# Somebody please take the pitch countometer away from Gardy.



## KEN W (Feb 22, 2002)

Enough with the BS of only allowing your starters to go 100 pirches.....Blyeleven is right.Liriano was in the groove.....what a waste of a good start by Liriano......Gardy......


----------



## TK33 (Aug 12, 2008)

He can't. If Liriano gets hurt again Gardy would be burned at the stake, not to mention that every team spends millions on specialty pitching. Liriano is just now looking like the Frank of old. Remember when Nathan went all those pitches last year, he didn't have it after that. The difference between a player or commentator and the skipper. Gardy is looking at the big picture, players and commentators look at the now. Look at today, Blackburn stays in and the 7th inning explodes in his face.

This is the only time ever that I have disagreed with Bert, Gardy made the right call. The bullpen sucks right now, and Tampa got all the bounces. They got lazy fly ball homers that cleared the fence by literally 18 inches, they got line drives hit right at them, Thome just missed a grand slam today, instead two runners get stranded. Tampa is hot and they are getting the breaks just like the Twins did in April and June.

• [DATA PROVIDED]:

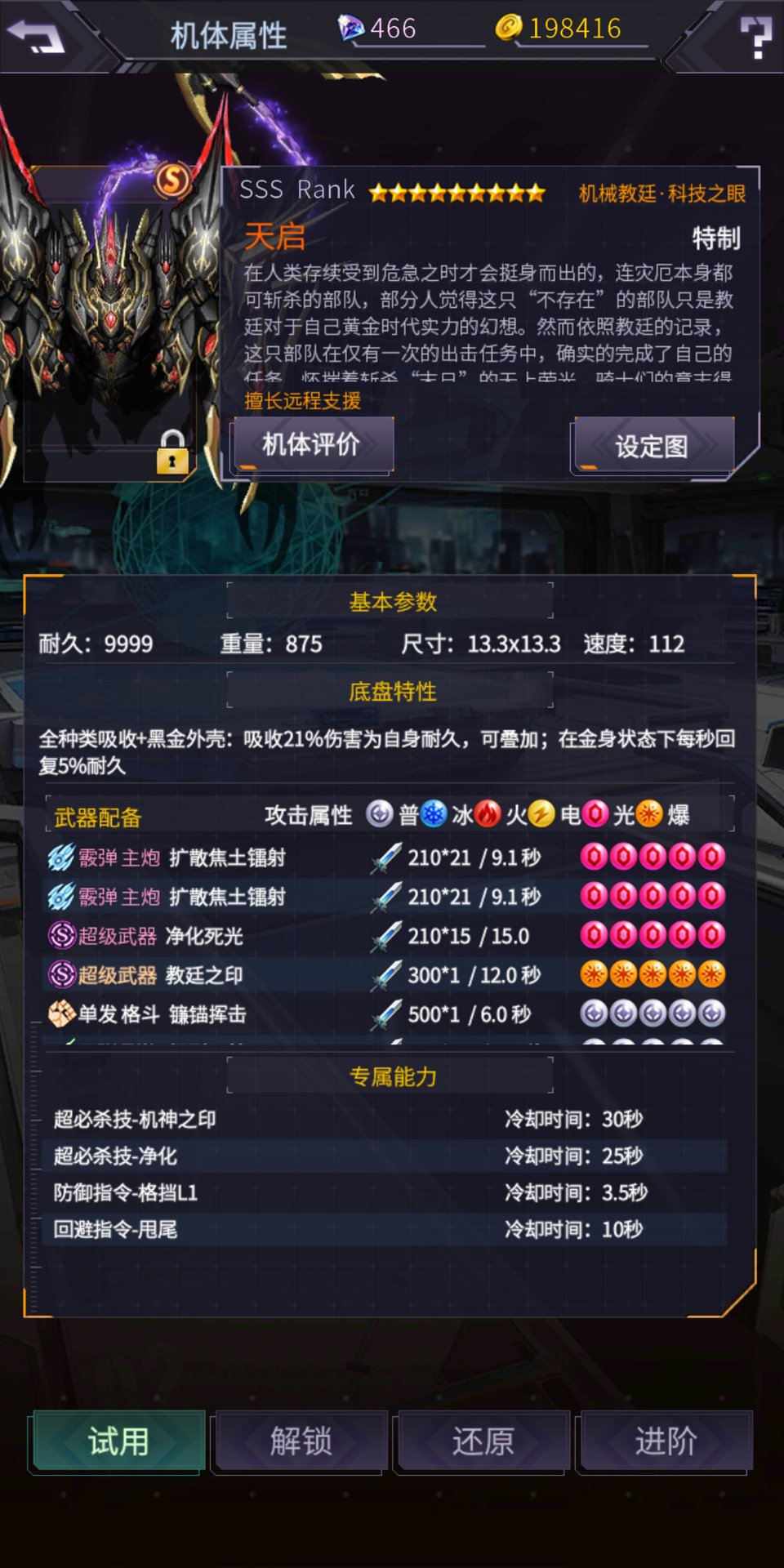Viewport: 784px width, 1568px height.
Task: Select the fire attack attribute icon
Action: pos(488,813)
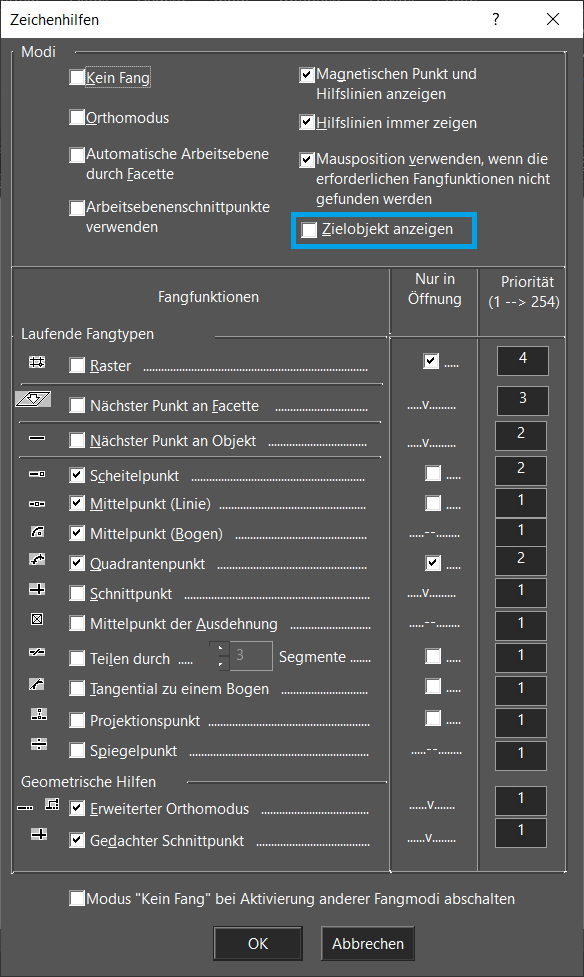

• [GIVEN REQUEST 1]:
Reproduce the portion of the pitch-count thread that begins with the words containing "He can't. If" and ends with "in his face.".
• [GIVEN REQUEST 2]:
Write the next part of the pitch-count thread, picking up after the last post shown.
The material has no role in this work.

• [EXERCISE RESPONSE 1]:
He can't. If Liriano gets hurt again Gardy would be burned at the stake, not to mention that every team spends millions on specialty pitching. Liriano is just now looking like the Frank of old. Remember when Nathan went all those pitches last year, he didn't have it after that. The difference between a player or commentator and the skipper. Gardy is looking at the big picture, players and commentators look at the now. Look at today, Blackburn stays in and the 7th inning explodes in his face.

• [EXERCISE RESPONSE 2]:
Furthermore, if the Twins are going to be a real contender they have to consistently beat teams like the skankees, Red Sox, and Tampa. You cannot get there while being afraid to go to the bullpen.

The Twins are in a lot better shape heading to the break than they have been in years past. Several hitters need to step up in the second half. Hopefully have some breathing room in September to get ready for the playoffs, I don't see Detroit staying strong to the end, they are short on talent and experience this year compared to the last few years. Who knows, Leyland will probably have them there at the end.

One thing Bert said today that I totally agree with is that Thome is now 6th on the all time list. Screw Bonds, Sosa, McGwire, and especially that jerk A-fraud.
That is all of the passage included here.